Dan working on a marble moving invention/game with slides, flaps, cogs, drive bands, levers, pivots, chutes and other gadgets. Bjorn and Ellie visit for several days before Bjorn leaves for Sweden to do research at/for the Swedish Agricultural University. I start playing the violin with Dan on piano. Bishop Trevor Huddleston has died. He was a long-term campaigner against the South African apartheid system, founder of the UK Anti-Apartheid movement, and great supporter and patron of TFSR. A wonderfully inspiring man. We had sat together in the plane when he and co-patron Julius Nyerere attended our 1992 TFSR conference in Arusha. 29 July, Cousin Dot and I went to his memorial service in Westminster Abbey.
6th August: lit a fire on Quarr Beach at sunset.
16th August. Björn home with glandular fever. Not too bad. Needs food and rest. Late August, TFSR event in Wales. I spoke about origins and principles behind TFSR, which are perhaps being ignored now, at least by Netley Marsh. Back at Binstead Hall, started carving Portland stone “Captain Corelli” family group, based on a design from some pharmaceutical company’s perk to Erika.
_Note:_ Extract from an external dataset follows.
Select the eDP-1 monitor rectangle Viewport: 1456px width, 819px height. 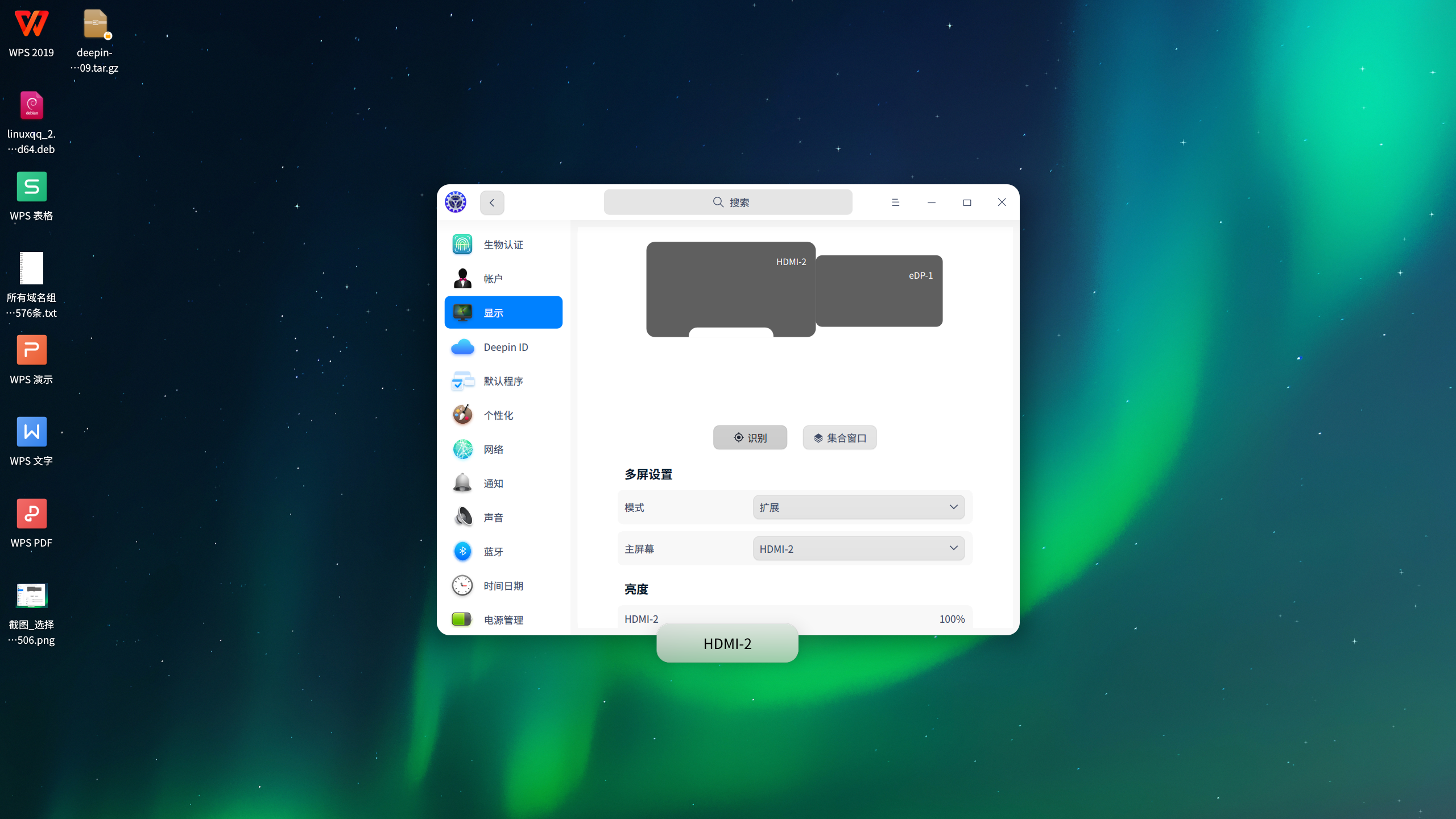click(879, 291)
September: Bjorn goes to study at the Oxford Forestry Institute, for a year. Sometime during the autumn meets Ellie Leveridge, a charming librarian at Nuffield College Library.
14th September: Last visit to 54 Village Road. Stood a while in the room where my dad died in my arms and where I spent so much time fundraising for TFSR. Thought of all the visits we made there at Christmas with Sigyn and the boys. Left the keys. Took cuttings from the wonderful blackberry bush and daphnia odora. Hope they will take root at Binstead Hall.
7th October: fitted stained glass apple into bathroom door at Binstead Hall. Looks good, and shows there’s someone in there.
15th October. Adam, who finished his internship at The Economist, has part time work there and at the Independent. He had two leader articles in the Independent. Nov 5th: Adam left for Sierra Leone with UNICEF. I start packing for Atlantic crossing.
17th November – leave Portsmouth for London, Paris, and with Arthur to Viana de Castello in Portugal: port of departure for the crossing to Madeira. Björn to join us in there.